(Collected data entries)
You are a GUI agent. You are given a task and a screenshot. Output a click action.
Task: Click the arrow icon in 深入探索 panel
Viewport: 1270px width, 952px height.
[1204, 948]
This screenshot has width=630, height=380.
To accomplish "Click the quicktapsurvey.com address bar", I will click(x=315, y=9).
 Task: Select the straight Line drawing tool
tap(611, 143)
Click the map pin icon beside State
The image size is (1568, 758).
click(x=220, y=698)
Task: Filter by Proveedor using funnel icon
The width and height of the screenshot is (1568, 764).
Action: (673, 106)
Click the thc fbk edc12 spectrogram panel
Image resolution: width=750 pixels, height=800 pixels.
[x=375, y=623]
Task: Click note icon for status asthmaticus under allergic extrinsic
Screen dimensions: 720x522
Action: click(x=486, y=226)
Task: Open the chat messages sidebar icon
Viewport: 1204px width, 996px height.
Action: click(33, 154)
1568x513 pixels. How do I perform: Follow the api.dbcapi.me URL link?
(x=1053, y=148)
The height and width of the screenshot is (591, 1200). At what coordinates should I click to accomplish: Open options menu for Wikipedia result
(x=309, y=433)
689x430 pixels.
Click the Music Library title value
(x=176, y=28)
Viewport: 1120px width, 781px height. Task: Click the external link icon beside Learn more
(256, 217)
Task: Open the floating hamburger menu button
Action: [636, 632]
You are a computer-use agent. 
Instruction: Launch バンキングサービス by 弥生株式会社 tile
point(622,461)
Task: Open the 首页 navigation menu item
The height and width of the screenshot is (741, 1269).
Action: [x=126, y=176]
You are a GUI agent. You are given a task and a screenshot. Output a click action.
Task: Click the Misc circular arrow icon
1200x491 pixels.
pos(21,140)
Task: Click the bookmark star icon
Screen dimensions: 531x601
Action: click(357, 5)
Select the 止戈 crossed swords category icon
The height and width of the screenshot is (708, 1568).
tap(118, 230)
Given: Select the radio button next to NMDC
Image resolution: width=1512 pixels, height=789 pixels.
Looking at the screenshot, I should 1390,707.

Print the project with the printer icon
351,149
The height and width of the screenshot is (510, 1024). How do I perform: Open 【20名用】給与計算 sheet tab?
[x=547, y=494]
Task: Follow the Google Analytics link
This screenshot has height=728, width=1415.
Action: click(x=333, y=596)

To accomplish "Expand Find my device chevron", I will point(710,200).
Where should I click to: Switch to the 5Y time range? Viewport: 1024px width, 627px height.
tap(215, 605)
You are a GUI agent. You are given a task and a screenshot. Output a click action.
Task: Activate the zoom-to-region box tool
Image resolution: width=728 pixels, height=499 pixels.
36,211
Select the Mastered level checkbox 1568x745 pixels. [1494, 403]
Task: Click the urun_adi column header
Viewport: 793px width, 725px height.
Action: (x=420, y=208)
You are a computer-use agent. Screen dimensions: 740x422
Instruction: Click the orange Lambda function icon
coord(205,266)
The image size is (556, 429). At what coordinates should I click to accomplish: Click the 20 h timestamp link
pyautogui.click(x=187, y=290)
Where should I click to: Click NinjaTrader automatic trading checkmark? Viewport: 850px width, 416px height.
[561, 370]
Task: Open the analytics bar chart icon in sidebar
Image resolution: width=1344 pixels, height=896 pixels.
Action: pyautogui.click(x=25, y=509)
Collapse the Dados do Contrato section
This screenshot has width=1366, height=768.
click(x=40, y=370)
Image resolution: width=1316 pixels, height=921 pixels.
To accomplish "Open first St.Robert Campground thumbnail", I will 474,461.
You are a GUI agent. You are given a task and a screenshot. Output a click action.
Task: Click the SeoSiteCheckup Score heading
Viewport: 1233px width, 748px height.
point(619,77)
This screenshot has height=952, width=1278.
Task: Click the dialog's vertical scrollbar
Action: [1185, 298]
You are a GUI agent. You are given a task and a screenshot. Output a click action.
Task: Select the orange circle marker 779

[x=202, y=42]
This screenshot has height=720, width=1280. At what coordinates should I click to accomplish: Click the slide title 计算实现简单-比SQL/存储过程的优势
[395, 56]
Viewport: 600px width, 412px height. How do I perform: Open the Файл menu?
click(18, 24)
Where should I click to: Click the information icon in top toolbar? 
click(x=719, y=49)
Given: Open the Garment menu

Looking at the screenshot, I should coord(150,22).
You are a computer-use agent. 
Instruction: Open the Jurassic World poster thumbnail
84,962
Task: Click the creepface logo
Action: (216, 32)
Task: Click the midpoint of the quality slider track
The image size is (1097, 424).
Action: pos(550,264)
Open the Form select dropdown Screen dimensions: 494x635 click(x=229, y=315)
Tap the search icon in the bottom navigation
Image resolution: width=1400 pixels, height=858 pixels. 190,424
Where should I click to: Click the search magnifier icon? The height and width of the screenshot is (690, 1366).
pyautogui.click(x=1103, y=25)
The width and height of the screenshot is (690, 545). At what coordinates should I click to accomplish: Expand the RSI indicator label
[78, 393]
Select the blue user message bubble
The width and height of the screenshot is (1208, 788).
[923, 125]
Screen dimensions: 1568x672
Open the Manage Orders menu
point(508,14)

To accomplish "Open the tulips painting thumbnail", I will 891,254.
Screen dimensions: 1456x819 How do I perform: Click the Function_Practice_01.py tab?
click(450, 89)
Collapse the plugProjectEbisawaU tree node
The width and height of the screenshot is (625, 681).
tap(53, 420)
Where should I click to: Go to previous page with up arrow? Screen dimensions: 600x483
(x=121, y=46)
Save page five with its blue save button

Exercise goal ::
Return, word for word, the lines from the one containing "Where should I click to: Click the information" through the end of the data above, both ends included, and nothing else.

Result ::
Where should I click to: Click the information icon in top toolbar? 
click(x=719, y=49)
Given: Open the Garment menu

Looking at the screenshot, I should coord(150,22).
You are a computer-use agent. 
Instruction: Open the Jurassic World poster thumbnail
84,962
Task: Click the creepface logo
Action: (216, 32)
Task: Click the midpoint of the quality slider track
The image size is (1097, 424).
Action: pos(550,264)
Open the Form select dropdown Screen dimensions: 494x635 click(x=229, y=315)
Tap the search icon in the bottom navigation
Image resolution: width=1400 pixels, height=858 pixels. 190,424
Where should I click to: Click the search magnifier icon? The height and width of the screenshot is (690, 1366).
pyautogui.click(x=1103, y=25)
The width and height of the screenshot is (690, 545). At what coordinates should I click to accomplish: Expand the RSI indicator label
[78, 393]
Select the blue user message bubble
The width and height of the screenshot is (1208, 788).
[923, 125]
Screen dimensions: 1568x672
Open the Manage Orders menu
point(508,14)

To accomplish "Open the tulips painting thumbnail", I will 891,254.
Screen dimensions: 1456x819 How do I perform: Click the Function_Practice_01.py tab?
click(450, 89)
Collapse the plugProjectEbisawaU tree node
The width and height of the screenshot is (625, 681).
tap(53, 420)
Where should I click to: Go to previous page with up arrow? Screen dimensions: 600x483
(x=121, y=46)
Save page five with its blue save button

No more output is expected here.